The strong construction of the pillbox can be appreciated in these two images. The pillbox was part of the same defence line of pillboxes as the two in the German Langemarck Cemetery.
"Pillbox" fighting required great initiative in junior commanders. The method of attacking in waves would, and did fail against pillboxes. New tactics were required. The tactics adopted by the British in the summer and autumn of 1917 now involved the sections of a platoon advancing in file, giving the chance of overwhelming a pillbox by the co-operation of the nearest sections while the rest continued their advance. Each platoon was to push on until it was held up by the organised resistance from a pillbox. One section was then to manouvere into fire positions and rake the pillbox with Lewis gun and rifle gun fire, occupying the attention of the pillbox garrison. The neighboring sections then moved around the flanks and rushed the pillbox as the fire section kept up its sustained fire on the pillbox loopholes. A plentiful supply of phosphorus bombs was usually provided for pushing through the loophole and igniting the interior of the pillbox.

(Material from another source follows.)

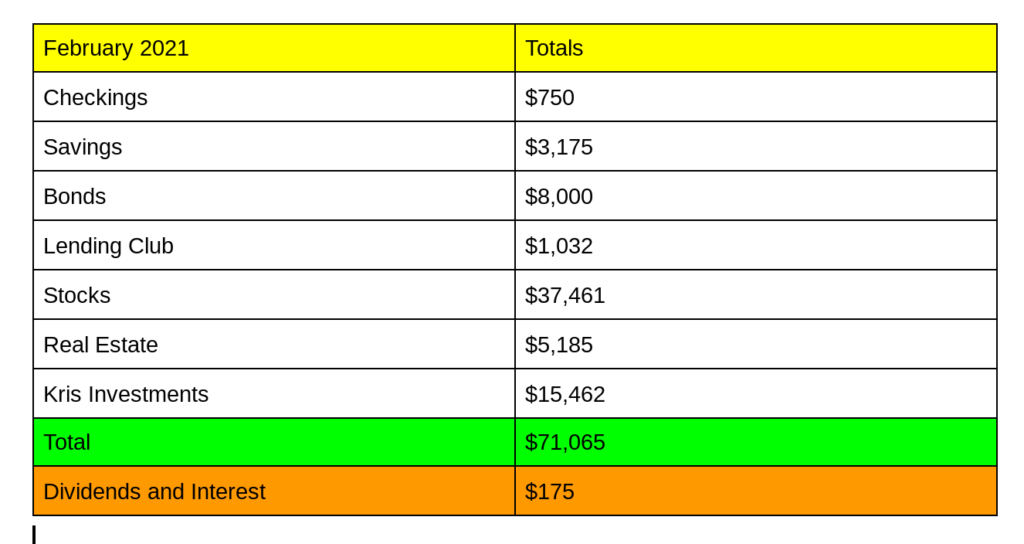
Task: Select the orange $175 dividends cell
Action: click(x=550, y=492)
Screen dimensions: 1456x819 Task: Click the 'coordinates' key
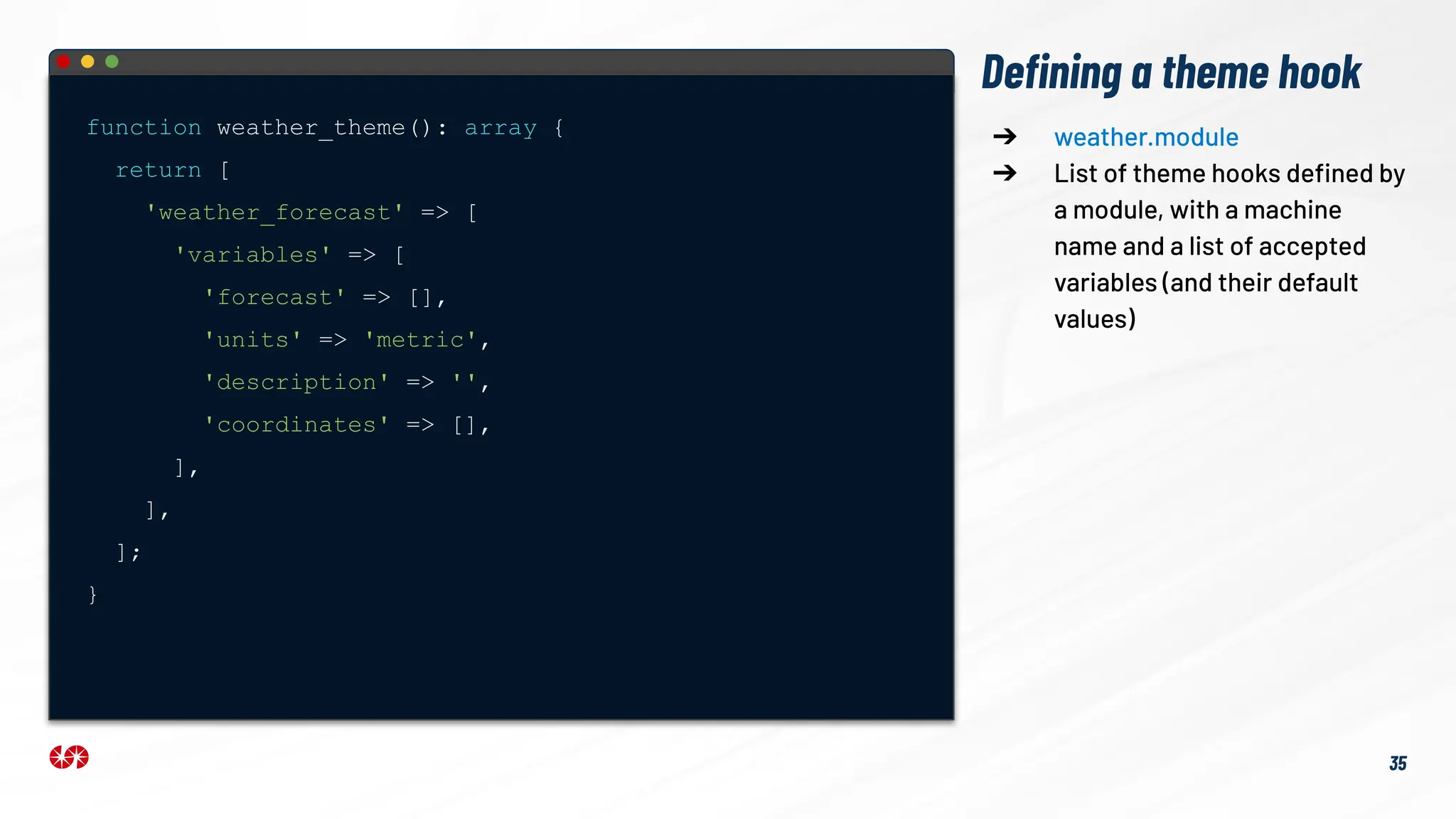pos(296,425)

This was a difficult enough task in good ground conditions, but almost impossible if troops were 'floundering' in the mud, when they were easy targets for the German defenders or if the pillbox loopholes could not be subjected to fire because rifles and Lewis guns became jammed in the mud. The 34 Division had mixed success and was relieved by the 50th and 57th Divisions on 23 October.
One can appreciate the difficulties of attacking such pillboxes, and the wide fields of fire this particular one enjoyed.
The Divisional Artillery however remained. The Divisional History records:
'They [the Artillery] had a very rough time in the muddy margins of the Broembeck, and they lost heavily, but they did right good service. The 152nd Brigade covered our front on the fatal 22nd, and fired seven thousand eight hundred and fifty-eight rounds on that day. An ordinary day's shooting was about two thousand three hundred rounds. After our departure they covered the fronts of the divisions that relieved us, and on the 26th they took their share in the attack by the 14th, 18th Corps and the French Army'.
The pioneers were also temporarily detached from the division to assist in laying railways through the newly captured ground. On 26th October, the Division received the following telegram from 5th Army:
'The 34th Division has shown the greatest pluck during its short stay in the 5th Army. Ill fortune and bad weather have prevented its operations being rewarded with complete success, but, despite this, the Division has contributed to the successful coarse of the great battle now in progress. Not the least of its achievements has been the fine work of its Pioneer Battalion on light railway construction'.
During October, of only which 16 days were spent in the forward area, the Division had a total of 303 Officers and Other ranks killed, 1,089 wounded and 405 killed.
Nearby is a small neglected private memorial to a French Brigadier of the 2e Regiment Chasseures, whose name is now hardly legible. The 34 Div. memorial is well known on the Ypres 'tourist' circuit, but I wonder how many people take the time to visit this memorial, or even realize the French took part in 3rd Ypres!
Above: Small private French memorial to a Brigadier 2e Chasseurs.